In relation to Mongolia, not all aspects of overtourism apply – there’s (obviously) no cruise ship industry here and visitor numbers remain relatively low compared to other countries. However, even Mongolia suffers sometimes from its own form of overtourism – a rush of visitors in time for Naadam – the Festival of the Three Manly Sports with pressure put on services.
Although there needs to be regulation at a higher level, taking a more personal approach to responsible tourism can help to mitigate the negative effects of overtourism on a worldwide basis. We’re a micro-business – receiving around 100 guests per year. However, still have our own way of making sure our impact here in Mongolia is as beneficial as possible.
Promoting Low Season
Mongolia has long been thought of as a summer destination – the three main summer months of June, July and August are peak season in Mongolia – specifically Naadam in July. This is also when most tour operators scrabble to make their yearly profit.
However, we decided to do something different. We opted to promote low-season travel. We put time and effort into our research to enable us to put together itineraries that showcase the culture and uniqueness of Mongolia and the experiences it can provide – at anytime of year.
As part of our philosophy we offer a 15% discount to those looking to travel out of season. International flights are cheaper and as they don’t get booked up in advance, there’s more availability and flexibility. With a peak tourist season of barely three months, many Mongolians struggle to make ends meet by travelling and by us encouraging travel in the low season months we and our guests are helping to sustain local livelihoods.
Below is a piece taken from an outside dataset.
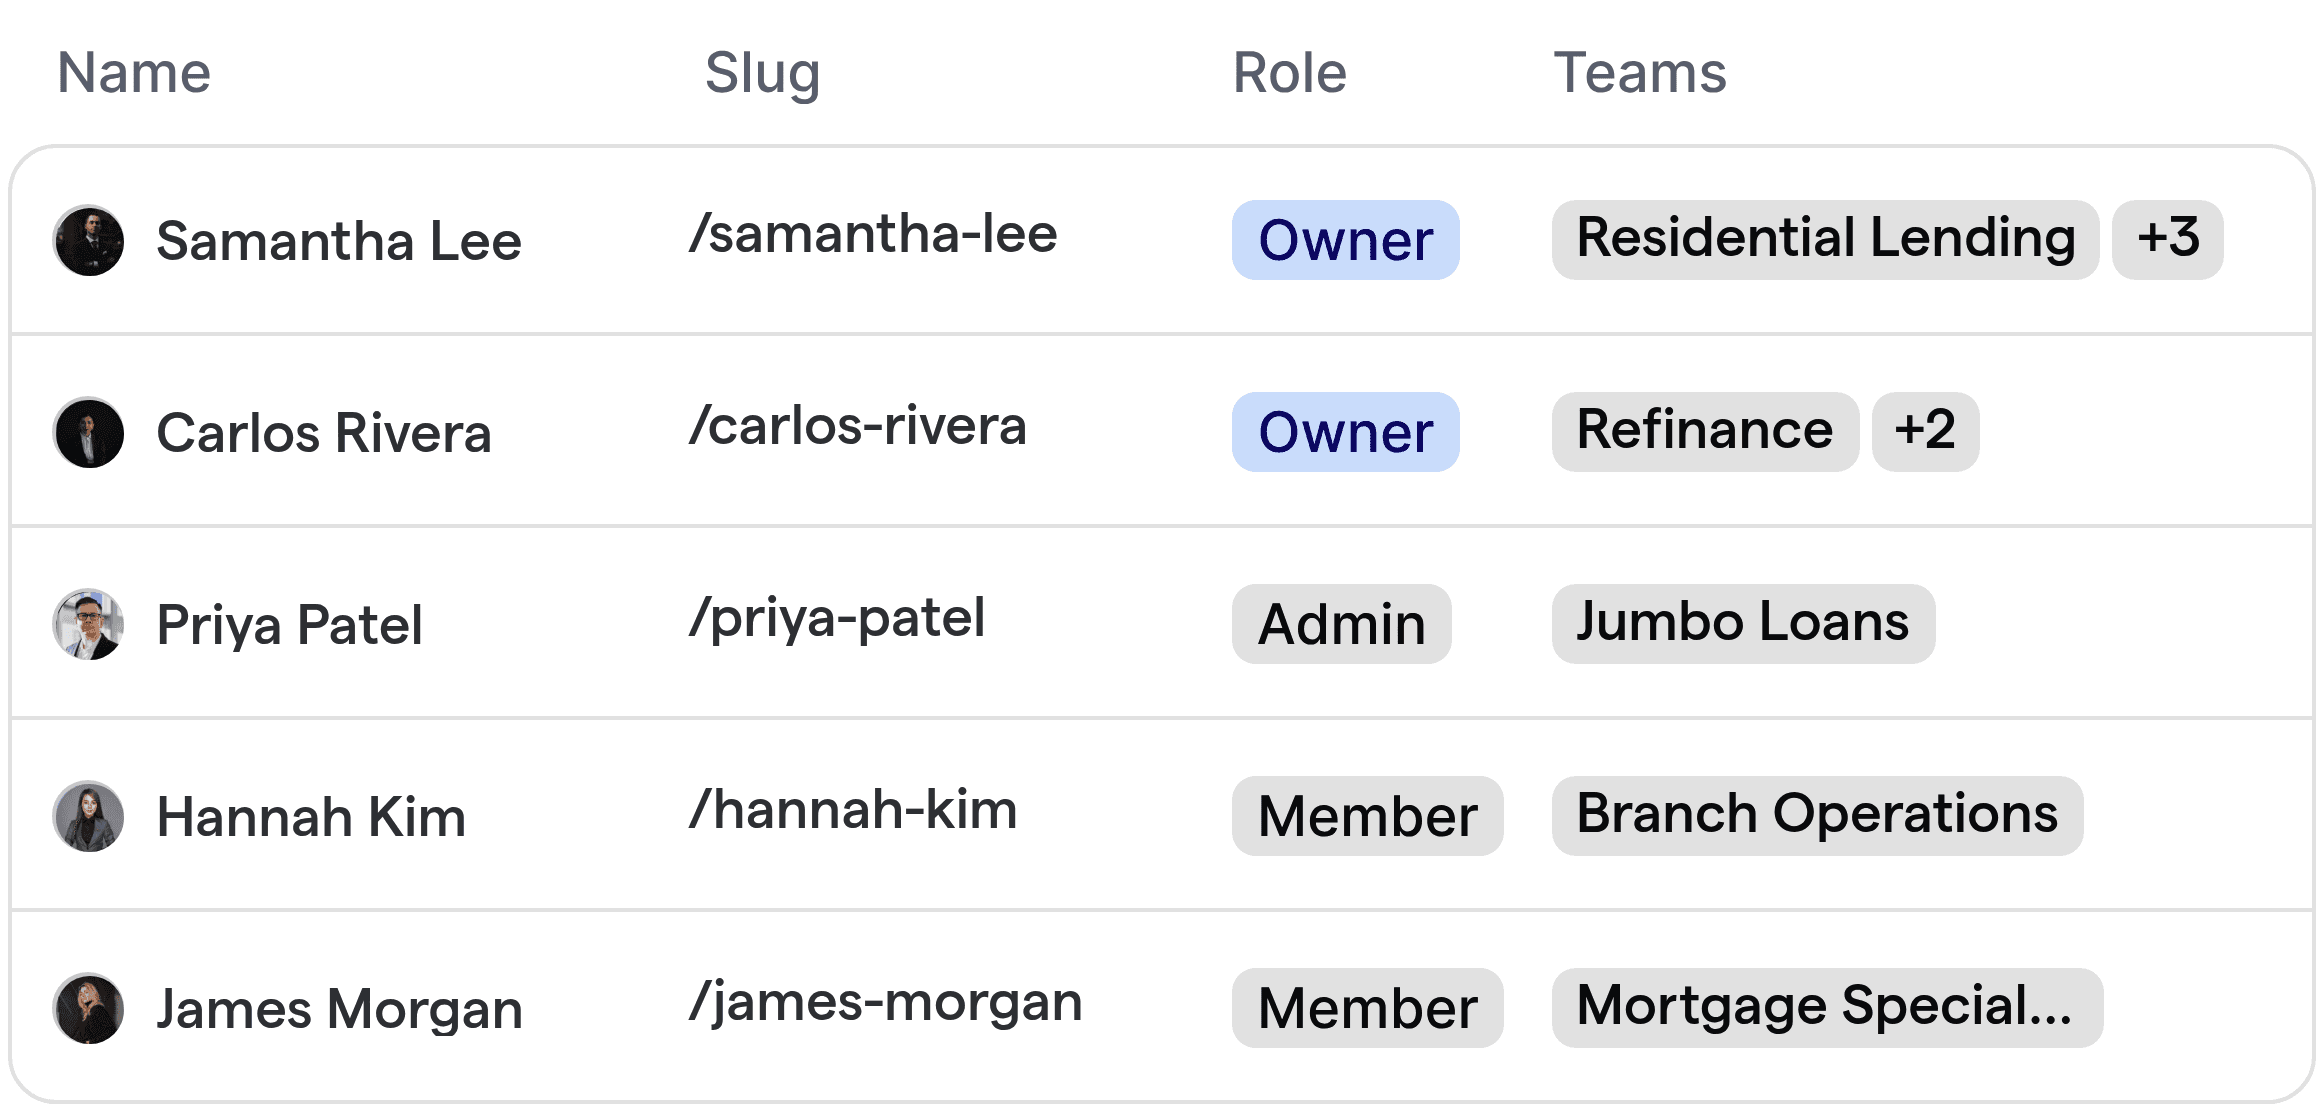Sort table by the Name column
This screenshot has height=1112, width=2324.
(134, 71)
Don’t Just Do The Highlights
Mongolia is a vast country and made up of so much more than just the sand dunes of the southern Gobi, the ancient capital of the Mongol Empire or Khovsgol Nuur National Park – known as the Blue Peal by most tourist providers here.
However, we don’t necessarily go to the untouched places. We like to leave them at peace – away from the impact and imprint of tourism. Many are fragile places (especially environmentally) and can’t easily recover from large numbers of tourists. Instead, we promote the middle landscapes – the regions used by and lived in by local Mongolians (so they already have a ‘footprint’ so to speak) that can still showcase the way of life and the diversity of the country.
We consider the balance of going to those destinations that are popular, but we do all our own research and itinerary design and frequently highlight destinations or experiences that are not considered ‘best sellers.’
At EL we’re a social enterprise. That means that we put a percentage of our profits back into Mongolia. As part of our philosophy, we also offer our free weekly training and development school for Mongolian women that want to work in tourism, we provide micro-loans to the rural families we work with with zero interest and we work with community based projects and accommodation providers.
Our style of tourism – working with and supporting a network of local partnerships in Mongolia – helps to to bring more value to the local people we work with as well as their businesses and communities – both urban and rural.
Smaller Group Size
Our maximum group size is a maximum of six which is refreshingly small for tourism in Mongolia. This is more responsible, it helps us to manage our impact as a company and this smaller group size helps to avoid overtourism. It gives our guests a greater connection with local people and their way of life: a far more authentic experience. By keeping our group sizes small it also means we make less of an impact on people’s lives and homes. We tread more lightly.
In the future? For Mongolia, I would like to see each tour company (whether that be a single guide or a major international company) paying a yearly tax which goes towards helping to minimise any impact made by tourism in the country – such as erosion on trekking trails or discarded rubbish.
Until then, we must accept that tourist numbers are ever increasing and overoturism is not going away. That’s why here at EL we’re trying to be part of the overtourism solution, rather than part of the problem. I do believe that tourism can still be very much a force for good, and it is our responsibility as a company working in tourism here in Mongolia that local residents, habitats and wildlife benefit from our presence. While it won’t fix the issues associated with overtourism, it is a small step in the right direction.